ROASTED POTATOES & ONIONS WITH WILTED GREENS



Roasted Potatoes & Onions with Wilted Greens image

I'm usually not a fan of side dishes because I find them boring and bland, but a necessary evil in my meal prep. But this is one of the best sides I have ever made. It is derived from a recipe my mother-in-law had. If I want to make one-dish meal with protein, I throw some sauteed diced pancetta. -Elizabeth Hartman, Salt Lake City, Utah

Provided by Taste of Home

Categories     Side Dishes

Time 40m

Yield 8 servings

Number Of Ingredients 7

2 pounds small red potatoes (about 16), halved
2 medium red onions, cut into thin wedges
2 tablespoons olive oil
1-1/2 teaspoons salt, divided
1-1/4 teaspoons pepper, divided
5 ounces fresh arugula (about 6 cups)
3 tablespoons cider vinegar

Steps:

  • Preheat oven to 425°. Toss potatoes and onions with oil, 1 teaspoon salt and 1 teaspoon pepper. Spread in a greased 15x10x1-in. pan. Roast until potatoes are tender, 25-30 minutes, stirring occasionally., Transfer to a large bowl. Add arugula, vinegar and the remaining salt and pepper; toss to combine. Serve immediately.

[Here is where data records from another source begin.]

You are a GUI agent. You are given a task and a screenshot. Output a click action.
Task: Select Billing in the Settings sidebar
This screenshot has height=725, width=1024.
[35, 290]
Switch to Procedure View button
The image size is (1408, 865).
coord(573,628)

Nutrition Facts : Calories 129 calories, Fat 4g fat (1g saturated fat), Cholesterol 0 cholesterol, Sodium 456mg sodium, Carbohydrate 22g carbohydrate (3g sugars, Fiber 3g fiber), Protein 3g protein. Diabetic Exchanges

WILTED ONIONS



WILTED ONIONS image

Categories     Vegetable     Side

Number Of Ingredients 8

1 1/2 lb red onions, thinly sliced
1/2 cup vegetable oil
1/2 cup white vinegar
1/2 cup water
1/2 tsp pepper
2 tsp salt
1 tbsp sugar
3 drops tabasco

Steps:

  • Put onions in a ceramic or glass bowl. Bring other ingredients to a boil. Pour over onions and let stand. When cool, refrigerate overnight.

Tips for Wilting Onions:

  • Choose the Right Onions: Yellow or white onions are ideal for wilting, as they have a stronger flavor and hold their shape well.
  • Slice Thinly: Cut the onions into thin slices to ensure even cooking and wilting.
  • Use Butter or Oil: Use unsalted butter or a neutral-flavored oil like grapeseed or canola oil for wilting. Butter adds a rich flavor, while oil helps prevent sticking.
  • Cook Low and Slow: Wilting is a slow process, so cook the onions over low heat, stirring occasionally. This allows them to soften and caramelize without burning.
  • Add Aromatics: Enhance the flavor of the onions by adding aromatics like garlic, shallots, or herbs like thyme or rosemary.
  • Season to Taste: Season the onions with salt and pepper to taste. You can also add a pinch of sugar to balance the acidity.
  • Don't Overcook: Keep an eye on the onions and remove them from the heat once they have softened and turned translucent. Overcooking can make them mushy.

Conclusion:

Wilted onions are a versatile ingredient that can be used in a variety of dishes. Follow these tips to achieve perfectly wilted onions every time, adding a delicious depth of flavor to your culinary creations. Experiment with different cooking methods and flavor combinations to create your own unique recipes. Whether you're using them as a topping for burgers or pizzas, as a side dish, or as an ingredient in soups, stews, or casseroles, wilted onions are sure to add a touch of elegance and flavor to your meals.